Protein stability after cycloheximide treatment. Western blotting of chimeric proteins was performed at various times after addition of cycloheximide. GAPDH was used as a loading control. The Western blot is a typical experiment repeated up to three times.

FIGURE 8.

CerS activity in chimera C2:C5^152–340:C2. A, homogenates (100 μg of protein) were prepared from cells overexpressing C2:C5^152–340:C2, and activity was assayed using C16-CoA. Results are the means ± S.D. for two individual experiments performed in duplicate and are expressed as percent of CerS5 activity.
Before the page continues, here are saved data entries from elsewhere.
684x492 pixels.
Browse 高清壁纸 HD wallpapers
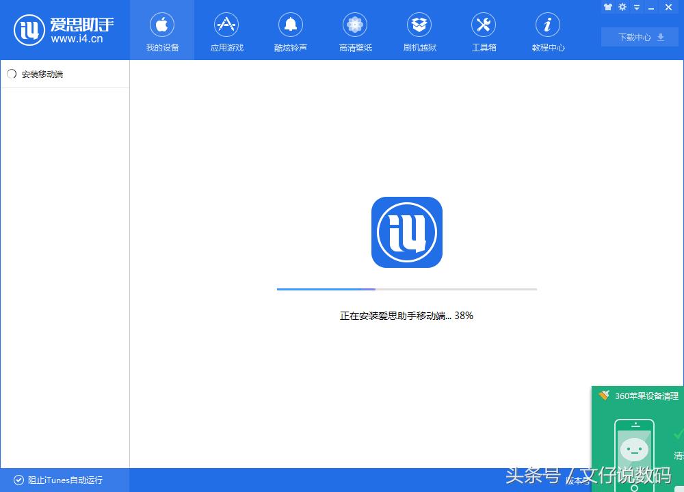click(354, 30)
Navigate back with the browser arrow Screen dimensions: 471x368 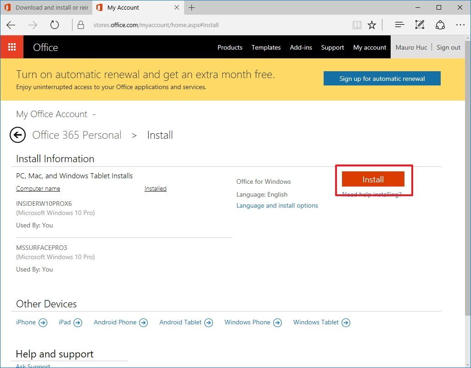pos(11,25)
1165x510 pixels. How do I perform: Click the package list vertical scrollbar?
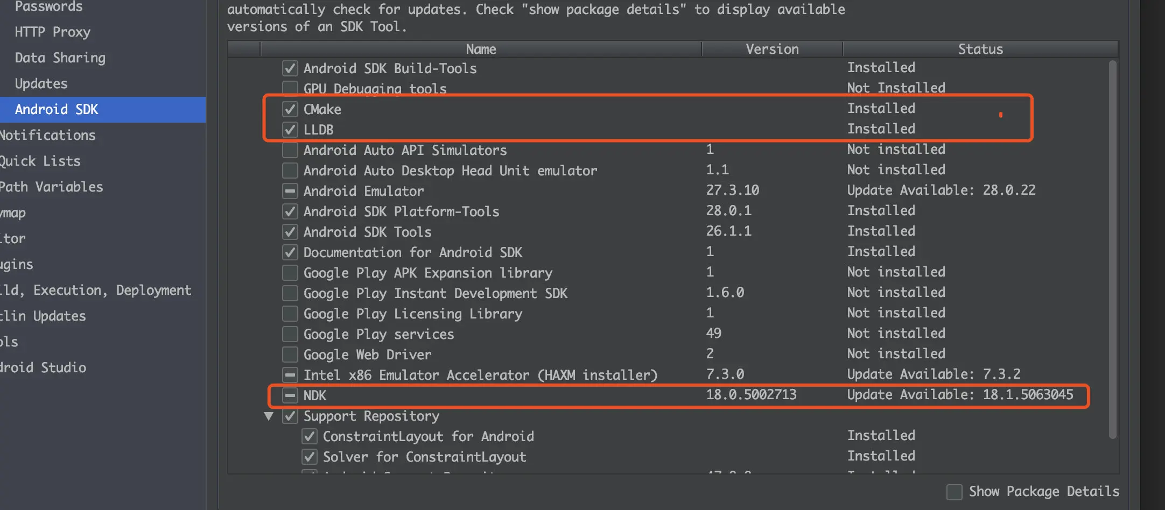pos(1112,247)
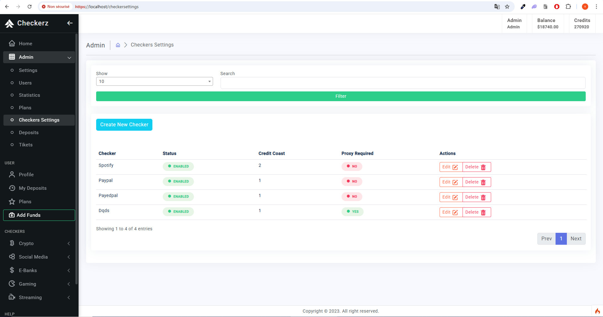Open the browser extensions puzzle icon
This screenshot has height=317, width=603.
pos(568,7)
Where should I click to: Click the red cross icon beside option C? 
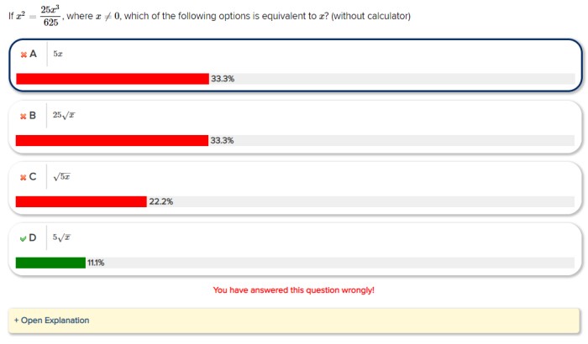(x=24, y=177)
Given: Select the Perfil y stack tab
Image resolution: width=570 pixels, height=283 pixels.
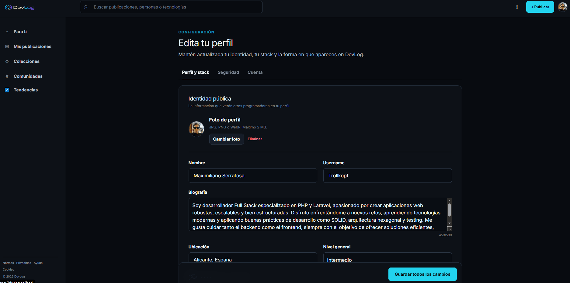Looking at the screenshot, I should [196, 72].
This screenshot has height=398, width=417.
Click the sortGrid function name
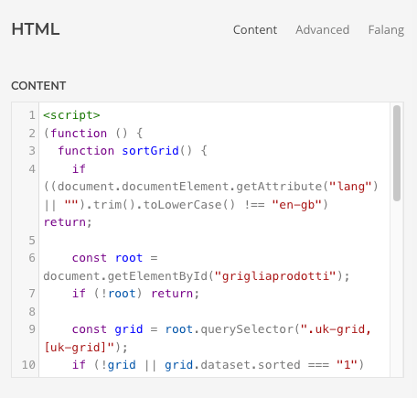point(150,151)
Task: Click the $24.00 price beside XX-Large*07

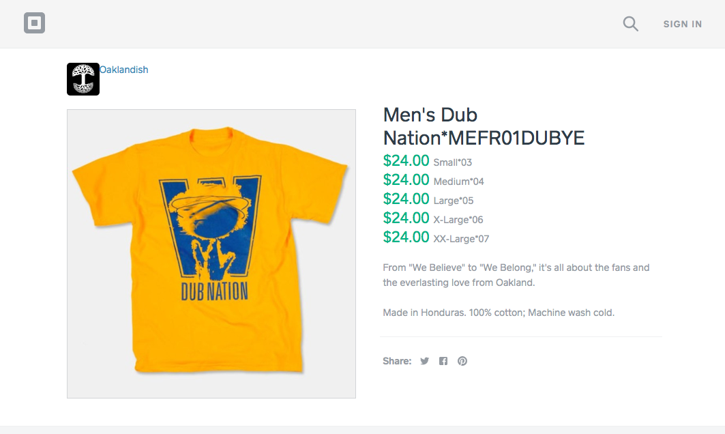Action: pyautogui.click(x=406, y=237)
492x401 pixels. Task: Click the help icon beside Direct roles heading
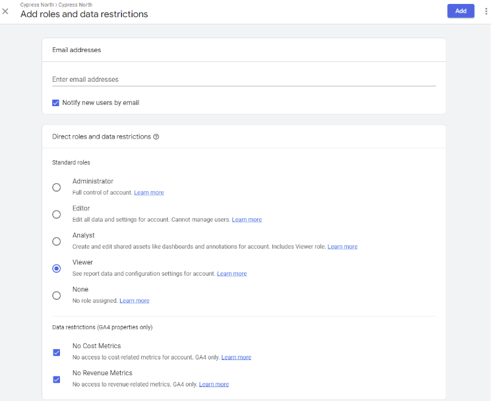(x=156, y=137)
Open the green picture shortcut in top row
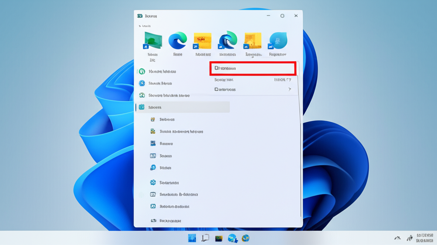The image size is (437, 245). pyautogui.click(x=152, y=41)
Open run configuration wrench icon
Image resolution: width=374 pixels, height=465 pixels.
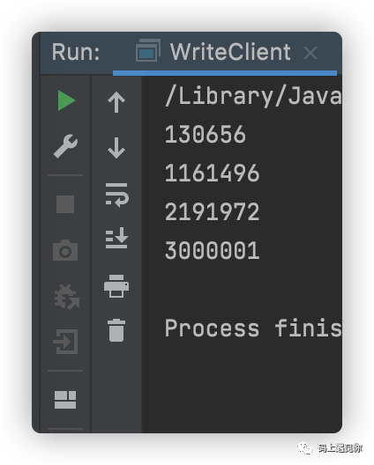65,146
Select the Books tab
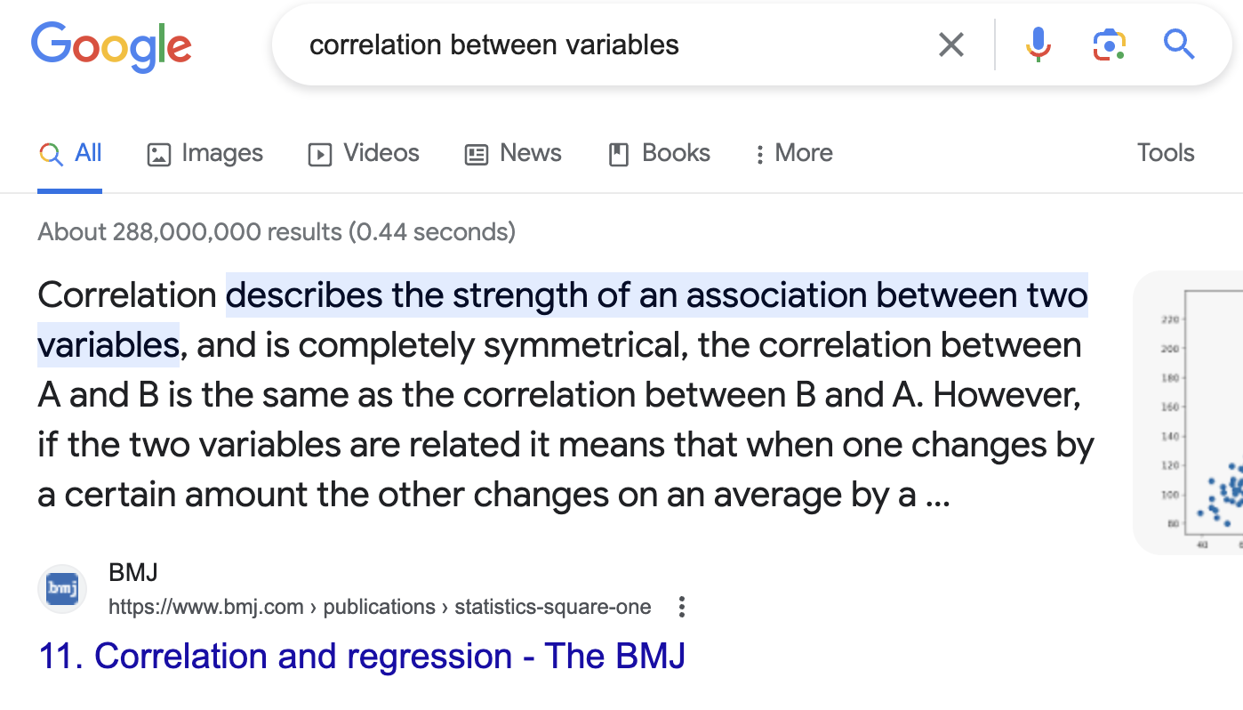 pos(659,153)
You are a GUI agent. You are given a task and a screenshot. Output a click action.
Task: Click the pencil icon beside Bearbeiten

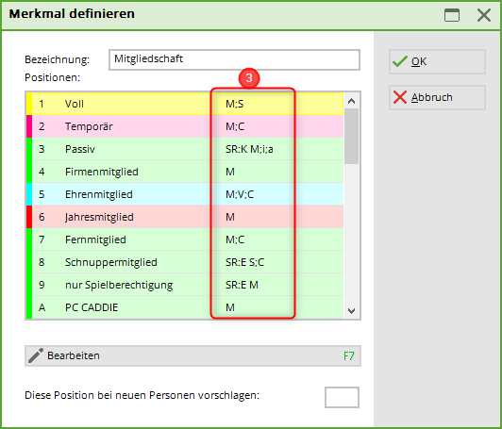36,355
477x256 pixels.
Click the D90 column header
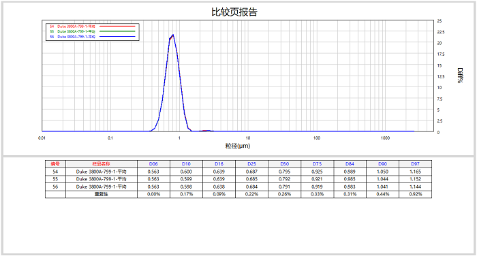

B, putative membrane topology of the constructs with the CerS2 sequence in light gray and CerS5 in dark gray.

FIGURE 9.

CerS5 specificity of constructs containing the N and C termini of CerS2. A, homogenates (100 μg of protein) were prepared from cells overexpressing the indicated constructs and CerS5 activity assayed using C16-CoA. Results are the means ± S.E. for seven-eight individual experiments performed in duplicate and are expressed as percent of CerS5 activity. *, p < 0.01. B, homogenates (100 μg of protein) were prepared from cells overexpressing the indicated constructs, and CerS2 activity was assayed using C22-CoA. Results are the means ± S.D., n = 2. *, p < 0.05. C, the fatty acid composition of ceramide was determined by electrospray ionization-MS/MS in pCMV- and C2:C5^159–309:C2-overexpressing cells. *, p < 0.05.

FIGURE 10.

CerS2 specificity of constructs containing the N and C termini of CerS5. A, homogenates (100 μg of protein) were prepared from cells overexpressing the indicated constructs, and CerS5 activity was assayed using C16-CoA. Results are the means ± S.D. *, p < 0.05. B, homogenates (100 μg of protein) were prepared from cells overexpressing the indicated constructs, and CerS2 activity was assayed using C22-CoA. Results are the means ± S.E. for three individual experiments performed in duplicate and are expressed as percent of CerS2 activity. *, p < 0.05. C, shown is putative membrane topology of construct C5:C2^151–301:C5 with the CerS2 sequence in light gray and CerS5 in dark gray.

FIGURE 11.

CerS specificity resides within 150 residues in the TLC domain. A, shown is putative membrane topology of CerS. Regions in blue are not involved in specificity, whereas the regions in pink are involved in specificity. The dotted line indicates the Hox-like domain; diagonal lines indicate the beginning and end of the TLC domain and the Lag1p motif. The area in the box indicates the location of the conserved histidine residues. B, human CerS5 and CerS2 homology patterns are presented as a sliding window identity alignment, indicating areas of <30% identity (dark gray) and >30% identity (light gray). A linear diagram of CerS is shown below, indicating areas involved in specificity (pink) and areas not required for specificity (blue).